Tuesday, December 23, 2008

Uh ?

I’m not hard of hearing, just very slow to respond in most cases … except for that memorable time when I heard someone drop a small coin on the pavement in Brighton one afternoon, across six lanes of traffic in the Steine.

So I was surprised, whilst walking along genteel-urban brick-semi Lavender Gardens by Clapham Common one recent Sunday morning this December, to hear the sudden squeak of soft shoes on polished wood, and the thwack of willow bat on leather ball, followed by a gymnasium-nal echo, the character of which somehow placed the sound’s origin in a large subterranean interior.

I retraced my steps and peered over the low wall of a particularly smart double-breasted private house, and looked down with some astonishment through a large thick plate glass sky light on to an indoor cricket pitch, with nets !

And that set me thinking back to two other very odd auditory experiences from long ago.

The job centre at Chippenham once sent me to work with some geologists who were searching for natural gas beneath the Cotswolds.
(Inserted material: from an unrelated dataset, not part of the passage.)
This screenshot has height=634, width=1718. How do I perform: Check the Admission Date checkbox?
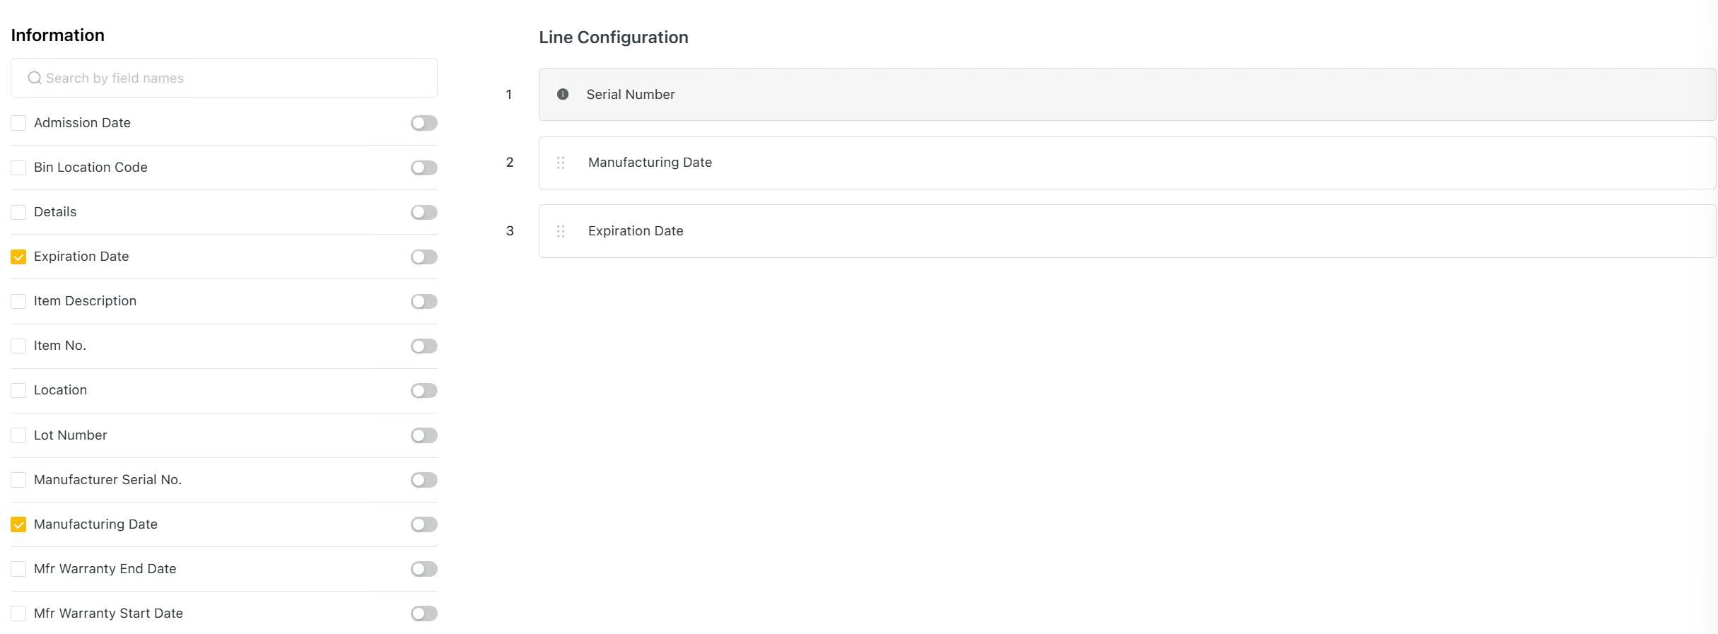pyautogui.click(x=18, y=123)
In a windswept field near Long Newton, we stood at the halfway point of a double line of microphones that had been set in the ground on short steel spikes and were connected by miles of cable to an oscilloscope/tracer in a cabin on a trailer.

A few yards away, a deep hole had been bored in to the porous waterlogged bedrock, and a charge of dynamite had been sealed into it. When the charge was set off there was hardly any sound, but I found myself running away instinctively because the ground had already trembled beneath our feet seconds before a great geyser of muddy water and stones shot into the air beside us.

I realised later that I’d begun to run even before being conscious of the explosion … I can only suppose it was a reflex action being processed in the brain’s core or limbic system.

And another time, cycling along near Hove sea front on a dark windy night, ( no, really, it was ! ) just as I passed a large perforated manhole cover, the air around me seemed to swirl suddenly and a profoundly deep echoing sound issued from the drain that enveloped me somehow, and seemed for all the world to suggest I was being swallowed whole within the gullet of some vast satanic monster. Helplessly, I felt a wave of tingling panic rushing over my skin.

Seconds later, reason told me there was a very large storm drain that runs for miles very deep beneath the street, and that the rising and falling of the sea would first force, and then draw, tons of water and air through it in time to the rhythm of the waves.